(EXERCISE GOAL): Retype the whole listing below precisely.

========================================

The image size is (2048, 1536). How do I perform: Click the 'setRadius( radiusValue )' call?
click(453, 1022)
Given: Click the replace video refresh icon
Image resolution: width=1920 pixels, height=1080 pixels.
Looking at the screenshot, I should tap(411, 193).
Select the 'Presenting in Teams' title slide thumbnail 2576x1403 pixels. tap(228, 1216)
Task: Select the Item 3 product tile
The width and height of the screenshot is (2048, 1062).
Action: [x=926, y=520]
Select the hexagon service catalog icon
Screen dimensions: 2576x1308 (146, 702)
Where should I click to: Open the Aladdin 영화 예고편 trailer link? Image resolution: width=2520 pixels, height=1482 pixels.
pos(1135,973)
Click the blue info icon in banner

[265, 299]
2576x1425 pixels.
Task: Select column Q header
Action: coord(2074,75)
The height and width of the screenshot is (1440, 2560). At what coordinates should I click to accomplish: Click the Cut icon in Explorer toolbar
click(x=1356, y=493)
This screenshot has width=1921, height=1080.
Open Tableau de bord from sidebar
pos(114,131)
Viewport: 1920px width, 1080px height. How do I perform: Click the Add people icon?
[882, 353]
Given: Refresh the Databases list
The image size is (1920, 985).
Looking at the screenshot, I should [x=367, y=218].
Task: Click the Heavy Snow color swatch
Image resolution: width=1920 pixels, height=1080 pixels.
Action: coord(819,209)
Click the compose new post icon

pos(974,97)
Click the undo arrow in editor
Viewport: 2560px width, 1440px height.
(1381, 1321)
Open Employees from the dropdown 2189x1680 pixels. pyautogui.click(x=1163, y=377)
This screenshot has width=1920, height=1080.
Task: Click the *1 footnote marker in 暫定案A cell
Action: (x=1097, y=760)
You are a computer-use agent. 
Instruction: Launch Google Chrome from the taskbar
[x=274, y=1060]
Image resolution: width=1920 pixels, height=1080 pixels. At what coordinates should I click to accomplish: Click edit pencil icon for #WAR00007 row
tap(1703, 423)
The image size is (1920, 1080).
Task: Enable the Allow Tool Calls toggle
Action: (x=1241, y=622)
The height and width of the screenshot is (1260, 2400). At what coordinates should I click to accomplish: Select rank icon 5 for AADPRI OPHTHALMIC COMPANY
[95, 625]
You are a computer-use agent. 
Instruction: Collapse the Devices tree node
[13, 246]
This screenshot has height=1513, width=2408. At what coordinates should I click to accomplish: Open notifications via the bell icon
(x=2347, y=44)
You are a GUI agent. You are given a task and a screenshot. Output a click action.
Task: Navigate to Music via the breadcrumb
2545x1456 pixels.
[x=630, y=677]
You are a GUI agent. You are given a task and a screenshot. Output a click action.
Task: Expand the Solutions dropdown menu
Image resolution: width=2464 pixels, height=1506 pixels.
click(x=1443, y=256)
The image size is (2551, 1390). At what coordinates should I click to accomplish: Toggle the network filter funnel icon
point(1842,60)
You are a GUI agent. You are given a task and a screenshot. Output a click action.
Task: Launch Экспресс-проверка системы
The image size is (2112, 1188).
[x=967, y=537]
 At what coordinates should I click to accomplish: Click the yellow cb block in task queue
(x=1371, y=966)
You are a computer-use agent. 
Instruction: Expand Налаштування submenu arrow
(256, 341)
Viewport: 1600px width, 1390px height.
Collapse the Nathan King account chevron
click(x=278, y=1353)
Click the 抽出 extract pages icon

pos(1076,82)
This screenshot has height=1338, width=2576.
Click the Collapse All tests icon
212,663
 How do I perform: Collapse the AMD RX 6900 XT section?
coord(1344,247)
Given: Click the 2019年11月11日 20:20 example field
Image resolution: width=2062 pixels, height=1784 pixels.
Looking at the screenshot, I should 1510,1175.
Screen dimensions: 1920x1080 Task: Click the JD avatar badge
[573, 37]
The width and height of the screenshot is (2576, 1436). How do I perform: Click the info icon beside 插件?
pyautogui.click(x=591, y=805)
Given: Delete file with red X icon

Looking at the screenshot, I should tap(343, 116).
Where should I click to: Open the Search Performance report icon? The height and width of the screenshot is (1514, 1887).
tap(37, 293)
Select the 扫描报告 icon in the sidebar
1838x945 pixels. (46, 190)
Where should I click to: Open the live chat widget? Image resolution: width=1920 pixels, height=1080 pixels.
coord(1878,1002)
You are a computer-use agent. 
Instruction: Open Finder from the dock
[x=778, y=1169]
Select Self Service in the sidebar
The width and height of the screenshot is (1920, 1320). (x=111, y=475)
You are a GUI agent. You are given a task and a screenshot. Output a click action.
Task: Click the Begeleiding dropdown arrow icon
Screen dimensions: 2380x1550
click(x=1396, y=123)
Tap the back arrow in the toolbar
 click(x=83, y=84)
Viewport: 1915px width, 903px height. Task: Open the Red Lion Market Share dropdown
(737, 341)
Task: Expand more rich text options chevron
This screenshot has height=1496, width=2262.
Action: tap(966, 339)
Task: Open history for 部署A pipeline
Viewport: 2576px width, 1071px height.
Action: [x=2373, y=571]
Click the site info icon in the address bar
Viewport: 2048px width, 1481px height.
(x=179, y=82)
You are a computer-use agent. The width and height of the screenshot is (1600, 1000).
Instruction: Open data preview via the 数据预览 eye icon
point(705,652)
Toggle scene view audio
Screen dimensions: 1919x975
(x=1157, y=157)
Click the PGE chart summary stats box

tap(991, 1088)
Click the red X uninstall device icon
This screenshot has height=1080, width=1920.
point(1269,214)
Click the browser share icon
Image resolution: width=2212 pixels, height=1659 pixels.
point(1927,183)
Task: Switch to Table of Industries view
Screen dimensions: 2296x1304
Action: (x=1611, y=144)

========================================

(RESULT OF THIS TASK):
The image size is (2048, 1536). How do I perform: Click the 'setRadius( radiusValue )' call?
click(453, 1022)
Given: Click the replace video refresh icon
Image resolution: width=1920 pixels, height=1080 pixels.
Looking at the screenshot, I should tap(411, 193).
Select the 'Presenting in Teams' title slide thumbnail 2576x1403 pixels. tap(228, 1216)
Task: Select the Item 3 product tile
The width and height of the screenshot is (2048, 1062).
Action: [x=926, y=520]
Select the hexagon service catalog icon
Screen dimensions: 2576x1308 (146, 702)
Where should I click to: Open the Aladdin 영화 예고편 trailer link? Image resolution: width=2520 pixels, height=1482 pixels.
pos(1135,973)
Click the blue info icon in banner

[265, 299]
2576x1425 pixels.
Task: Select column Q header
Action: coord(2074,75)
The height and width of the screenshot is (1440, 2560). At what coordinates should I click to accomplish: Click the Cut icon in Explorer toolbar
click(x=1356, y=493)
This screenshot has width=1921, height=1080.
Open Tableau de bord from sidebar
pos(114,131)
Viewport: 1920px width, 1080px height. How do I perform: Click the Add people icon?
[882, 353]
Given: Refresh the Databases list
The image size is (1920, 985).
Looking at the screenshot, I should [x=367, y=218].
Task: Click the Heavy Snow color swatch
Image resolution: width=1920 pixels, height=1080 pixels.
Action: coord(819,209)
Click the compose new post icon

pos(974,97)
Click the undo arrow in editor
Viewport: 2560px width, 1440px height.
(1381, 1321)
Open Employees from the dropdown 2189x1680 pixels. pyautogui.click(x=1163, y=377)
This screenshot has width=1920, height=1080.
Task: Click the *1 footnote marker in 暫定案A cell
Action: (x=1097, y=760)
You are a computer-use agent. 
Instruction: Launch Google Chrome from the taskbar
[x=274, y=1060]
Image resolution: width=1920 pixels, height=1080 pixels. At what coordinates should I click to accomplish: Click edit pencil icon for #WAR00007 row
tap(1703, 423)
The image size is (1920, 1080).
Task: Enable the Allow Tool Calls toggle
Action: (x=1241, y=622)
The height and width of the screenshot is (1260, 2400). At what coordinates should I click to accomplish: Select rank icon 5 for AADPRI OPHTHALMIC COMPANY
[95, 625]
You are a computer-use agent. 
Instruction: Collapse the Devices tree node
[13, 246]
This screenshot has height=1513, width=2408. At what coordinates should I click to accomplish: Open notifications via the bell icon
(x=2347, y=44)
You are a GUI agent. You are given a task and a screenshot. Output a click action.
Task: Navigate to Music via the breadcrumb
2545x1456 pixels.
[x=630, y=677]
You are a GUI agent. You are given a task and a screenshot. Output a click action.
Task: Expand the Solutions dropdown menu
Image resolution: width=2464 pixels, height=1506 pixels.
click(x=1443, y=256)
The image size is (2551, 1390). At what coordinates should I click to accomplish: Toggle the network filter funnel icon
point(1842,60)
You are a GUI agent. You are given a task and a screenshot. Output a click action.
Task: Launch Экспресс-проверка системы
The image size is (2112, 1188).
[x=967, y=537]
 At what coordinates should I click to accomplish: Click the yellow cb block in task queue
(x=1371, y=966)
You are a computer-use agent. 
Instruction: Expand Налаштування submenu arrow
(256, 341)
Viewport: 1600px width, 1390px height.
Collapse the Nathan King account chevron
click(x=278, y=1353)
Click the 抽出 extract pages icon

pos(1076,82)
This screenshot has height=1338, width=2576.
Click the Collapse All tests icon
212,663
 How do I perform: Collapse the AMD RX 6900 XT section?
coord(1344,247)
Given: Click the 2019年11月11日 20:20 example field
Image resolution: width=2062 pixels, height=1784 pixels.
Looking at the screenshot, I should 1510,1175.
Screen dimensions: 1920x1080 Task: Click the JD avatar badge
[573, 37]
The width and height of the screenshot is (2576, 1436). How do I perform: Click the info icon beside 插件?
pyautogui.click(x=591, y=805)
Given: Delete file with red X icon

Looking at the screenshot, I should tap(343, 116).
Where should I click to: Open the Search Performance report icon? The height and width of the screenshot is (1514, 1887).
tap(37, 293)
Select the 扫描报告 icon in the sidebar
1838x945 pixels. (46, 190)
Where should I click to: Open the live chat widget? Image resolution: width=1920 pixels, height=1080 pixels.
coord(1878,1002)
You are a computer-use agent. 
Instruction: Open Finder from the dock
[x=778, y=1169]
Select Self Service in the sidebar
The width and height of the screenshot is (1920, 1320). (x=111, y=475)
You are a GUI agent. You are given a task and a screenshot. Output a click action.
Task: Click the Begeleiding dropdown arrow icon
Screen dimensions: 2380x1550
click(x=1396, y=123)
Tap the back arrow in the toolbar
 click(x=83, y=84)
Viewport: 1915px width, 903px height. Task: Open the Red Lion Market Share dropdown
(737, 341)
Task: Expand more rich text options chevron
This screenshot has height=1496, width=2262.
Action: tap(966, 339)
Task: Open history for 部署A pipeline
Viewport: 2576px width, 1071px height.
Action: [x=2373, y=571]
Click the site info icon in the address bar
Viewport: 2048px width, 1481px height.
(x=179, y=82)
You are a computer-use agent. The width and height of the screenshot is (1600, 1000).
Instruction: Open data preview via the 数据预览 eye icon
point(705,652)
Toggle scene view audio
Screen dimensions: 1919x975
(x=1157, y=157)
Click the PGE chart summary stats box

tap(991, 1088)
Click the red X uninstall device icon
This screenshot has height=1080, width=1920.
point(1269,214)
Click the browser share icon
Image resolution: width=2212 pixels, height=1659 pixels.
point(1927,183)
Task: Switch to Table of Industries view
Screen dimensions: 2296x1304
Action: (x=1611, y=144)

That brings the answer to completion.